Adair Turner, whose insights into finance among other contributions got him promoted to Lord Turner, has concluded that lending on housing and other real estate is by far the largest creator of systemic financial risk and banking busts. This conclusion is clearly correct. Among the principal recommendations of his highly interesting 2016 book, Between Debt and the Devil, is that governments must therefore work to constrain banks’ real estate loans and act to limit their recurring tendency to expand into booms and bubbles.
This is precisely the opposite of the historical policy of the American government, which has usually been to enthusiastically promote the inflation of housing credit and denounce the ensuing busts. Currently, the U.S. government guarantees about 60% of all outstanding mortgage loans and its central bank has created money to the tune of $1.8 trillion to inject into housing finance.

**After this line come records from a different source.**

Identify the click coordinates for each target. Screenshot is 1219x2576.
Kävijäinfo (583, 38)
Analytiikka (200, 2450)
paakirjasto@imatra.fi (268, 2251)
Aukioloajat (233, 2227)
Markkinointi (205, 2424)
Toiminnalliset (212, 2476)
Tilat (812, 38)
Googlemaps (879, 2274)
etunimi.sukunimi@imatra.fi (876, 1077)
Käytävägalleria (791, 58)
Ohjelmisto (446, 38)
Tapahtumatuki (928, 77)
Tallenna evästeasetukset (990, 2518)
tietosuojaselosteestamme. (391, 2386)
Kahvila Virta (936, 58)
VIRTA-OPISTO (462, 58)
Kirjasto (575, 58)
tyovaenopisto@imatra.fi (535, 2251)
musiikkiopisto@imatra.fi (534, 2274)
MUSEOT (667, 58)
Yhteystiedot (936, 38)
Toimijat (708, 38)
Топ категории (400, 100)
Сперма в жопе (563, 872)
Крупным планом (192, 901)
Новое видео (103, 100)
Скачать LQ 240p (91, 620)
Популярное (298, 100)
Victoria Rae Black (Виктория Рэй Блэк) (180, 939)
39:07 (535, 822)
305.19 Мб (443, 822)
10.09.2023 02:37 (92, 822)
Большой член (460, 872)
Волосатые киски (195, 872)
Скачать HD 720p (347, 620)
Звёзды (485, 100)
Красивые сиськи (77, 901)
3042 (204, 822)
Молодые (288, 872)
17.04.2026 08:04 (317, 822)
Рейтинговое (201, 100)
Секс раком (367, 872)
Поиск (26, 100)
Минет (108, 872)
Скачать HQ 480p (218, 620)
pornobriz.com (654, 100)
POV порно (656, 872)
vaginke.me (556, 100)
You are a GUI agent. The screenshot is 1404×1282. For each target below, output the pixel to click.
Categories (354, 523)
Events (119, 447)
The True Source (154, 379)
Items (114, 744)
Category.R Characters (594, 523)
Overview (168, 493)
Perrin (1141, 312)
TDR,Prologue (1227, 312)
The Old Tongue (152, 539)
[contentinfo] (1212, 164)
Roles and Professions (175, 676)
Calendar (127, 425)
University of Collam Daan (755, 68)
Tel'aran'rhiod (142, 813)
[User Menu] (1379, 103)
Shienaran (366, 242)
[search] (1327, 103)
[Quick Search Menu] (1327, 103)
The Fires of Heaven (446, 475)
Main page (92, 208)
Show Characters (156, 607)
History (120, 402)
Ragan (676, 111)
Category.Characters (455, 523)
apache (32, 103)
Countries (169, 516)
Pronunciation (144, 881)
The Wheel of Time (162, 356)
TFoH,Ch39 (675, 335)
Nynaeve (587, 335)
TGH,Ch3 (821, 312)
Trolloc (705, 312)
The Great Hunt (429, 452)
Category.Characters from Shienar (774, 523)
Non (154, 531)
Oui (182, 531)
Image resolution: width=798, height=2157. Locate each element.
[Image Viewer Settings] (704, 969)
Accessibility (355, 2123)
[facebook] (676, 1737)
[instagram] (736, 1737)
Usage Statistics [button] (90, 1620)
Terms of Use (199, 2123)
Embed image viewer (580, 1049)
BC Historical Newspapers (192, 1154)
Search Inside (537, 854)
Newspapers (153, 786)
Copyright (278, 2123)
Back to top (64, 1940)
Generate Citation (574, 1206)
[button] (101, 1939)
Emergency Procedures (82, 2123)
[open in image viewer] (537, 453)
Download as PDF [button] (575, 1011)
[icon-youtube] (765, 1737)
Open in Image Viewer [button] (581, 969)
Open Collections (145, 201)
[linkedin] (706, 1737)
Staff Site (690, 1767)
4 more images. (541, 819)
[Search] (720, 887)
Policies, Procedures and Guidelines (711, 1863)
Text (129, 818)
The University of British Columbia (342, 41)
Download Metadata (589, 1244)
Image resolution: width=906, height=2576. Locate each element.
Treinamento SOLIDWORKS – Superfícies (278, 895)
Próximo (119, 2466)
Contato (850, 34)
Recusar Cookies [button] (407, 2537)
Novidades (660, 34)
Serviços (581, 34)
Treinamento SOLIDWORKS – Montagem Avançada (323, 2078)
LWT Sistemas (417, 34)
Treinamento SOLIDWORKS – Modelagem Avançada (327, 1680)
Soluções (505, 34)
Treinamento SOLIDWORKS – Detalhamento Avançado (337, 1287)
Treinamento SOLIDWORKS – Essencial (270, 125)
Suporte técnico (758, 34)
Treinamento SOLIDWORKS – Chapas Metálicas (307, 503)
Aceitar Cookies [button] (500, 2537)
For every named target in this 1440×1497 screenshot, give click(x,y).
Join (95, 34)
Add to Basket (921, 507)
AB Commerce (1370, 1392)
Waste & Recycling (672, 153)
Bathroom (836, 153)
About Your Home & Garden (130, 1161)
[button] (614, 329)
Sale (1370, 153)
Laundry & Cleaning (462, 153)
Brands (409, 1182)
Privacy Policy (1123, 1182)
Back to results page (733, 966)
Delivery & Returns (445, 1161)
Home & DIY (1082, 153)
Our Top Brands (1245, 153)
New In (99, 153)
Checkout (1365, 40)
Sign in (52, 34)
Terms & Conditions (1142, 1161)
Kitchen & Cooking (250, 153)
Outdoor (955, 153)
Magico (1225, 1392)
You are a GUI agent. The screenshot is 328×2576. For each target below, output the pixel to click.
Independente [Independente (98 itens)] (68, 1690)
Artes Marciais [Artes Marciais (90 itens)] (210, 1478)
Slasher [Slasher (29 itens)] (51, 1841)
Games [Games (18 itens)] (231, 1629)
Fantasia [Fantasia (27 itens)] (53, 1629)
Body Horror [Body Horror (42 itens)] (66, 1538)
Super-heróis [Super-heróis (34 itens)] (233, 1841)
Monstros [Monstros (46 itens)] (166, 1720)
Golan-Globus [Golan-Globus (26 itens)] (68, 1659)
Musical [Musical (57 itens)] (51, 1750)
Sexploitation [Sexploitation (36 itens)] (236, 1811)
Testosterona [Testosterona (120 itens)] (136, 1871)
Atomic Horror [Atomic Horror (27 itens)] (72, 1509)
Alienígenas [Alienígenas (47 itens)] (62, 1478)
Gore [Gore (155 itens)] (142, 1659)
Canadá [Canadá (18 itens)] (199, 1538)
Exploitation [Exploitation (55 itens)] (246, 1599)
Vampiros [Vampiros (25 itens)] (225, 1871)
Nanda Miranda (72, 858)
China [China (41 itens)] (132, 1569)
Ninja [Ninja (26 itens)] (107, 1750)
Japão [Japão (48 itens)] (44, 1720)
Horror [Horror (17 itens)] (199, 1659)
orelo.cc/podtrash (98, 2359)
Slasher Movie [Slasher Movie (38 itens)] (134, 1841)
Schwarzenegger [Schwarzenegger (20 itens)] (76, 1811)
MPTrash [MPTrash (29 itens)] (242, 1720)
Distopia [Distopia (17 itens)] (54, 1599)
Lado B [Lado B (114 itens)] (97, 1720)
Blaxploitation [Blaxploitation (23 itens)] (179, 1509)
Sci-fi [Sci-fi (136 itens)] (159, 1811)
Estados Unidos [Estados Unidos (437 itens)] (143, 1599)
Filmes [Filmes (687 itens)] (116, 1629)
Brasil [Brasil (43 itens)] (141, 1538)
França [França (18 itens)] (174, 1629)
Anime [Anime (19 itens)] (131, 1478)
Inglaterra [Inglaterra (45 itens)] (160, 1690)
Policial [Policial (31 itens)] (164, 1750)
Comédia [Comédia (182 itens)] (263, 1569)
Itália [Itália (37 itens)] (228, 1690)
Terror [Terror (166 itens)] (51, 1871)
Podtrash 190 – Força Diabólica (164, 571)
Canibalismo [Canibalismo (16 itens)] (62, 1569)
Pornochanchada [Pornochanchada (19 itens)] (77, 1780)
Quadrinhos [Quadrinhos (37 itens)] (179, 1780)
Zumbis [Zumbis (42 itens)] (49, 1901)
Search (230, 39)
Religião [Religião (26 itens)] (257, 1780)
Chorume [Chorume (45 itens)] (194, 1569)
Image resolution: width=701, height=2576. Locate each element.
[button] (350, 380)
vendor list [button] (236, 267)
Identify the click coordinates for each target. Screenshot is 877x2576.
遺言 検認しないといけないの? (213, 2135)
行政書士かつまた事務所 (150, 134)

In this context, we reflect on the highly suggestive symbolic shifts in the names of the Congressional committees with jurisdiction over banking.
From 1913, when it was formed, to 1971, the relevant committee of the U.S. Senate was named the Committee on Banking and Currency—a logical and consistent name. In 1971, the name was changed to the Committee on Banking, Housing, and Urban Affairs—a very different combination of ideas, displaying interest in very different political constituencies. Shortly before, the Congress had restructured Fannie Mae into a government-sponsored housing finance enterprise, and created another one in Freddie Mac, both actions with momentous but unintended future results.
The Committee on Banking, Housing, and Urban Affairs the Senate committee remains. This displays, as Lord Turner’s view suggests, an overemphasis on housing. And “Urban Affairs”? The name change is strikingly supportive of Charles Calomiris’ theory that the dominant coalition in U.S. banking politics shifted in the latter 20th century from an alliance of small banks and rural populists, to one of big banks and urban populists.
The relevant committee in the U.S. House of Representatives for 110 years, starting in 1865, had the same historical name: the Committee on Banking and Currency. In 1975, this was changed to the Committee on Banking, Currency, and Housing. Promoting housing finance was gaining focus. Then in 1977, the name became the Committee on Banking, Finance and Urban Affairs. “Currency” had lost out. This was during the 1970s, a decade of runaway consumer price inflation, in which an emphasis on controlling the currency might have been useful. As in the Senate, “Urban Affairs” represented important Democratic Party constituencies and accompanied the government promotion of expanding housing finance.
The House committee’s name changed in the opposite direction in 1995, with a Republican Party majority in the House for the first time in four decades, mostly maintained since then. It became the Committee on Banking and Financial Services, then in 2001, simply the Committee on Financial Services. The new name reflected the committee’s greatly expanded jurisdiction, most notably to include the securities industry. In recent years, this committee has been the Congressional center of trying to reform housing finance along market lines, and in particular, to reform Fannie Mae and Freddie Mac. These efforts have yet to succeed, unfortunately.
“What’s in a name?” Nothing, as Shakespeare makes Juliet argue? Or, over the last several decades, would committees which focused on “banking and currency” have behaved differently from ones diligently expanding their banking interventions to include “housing and urban affairs”?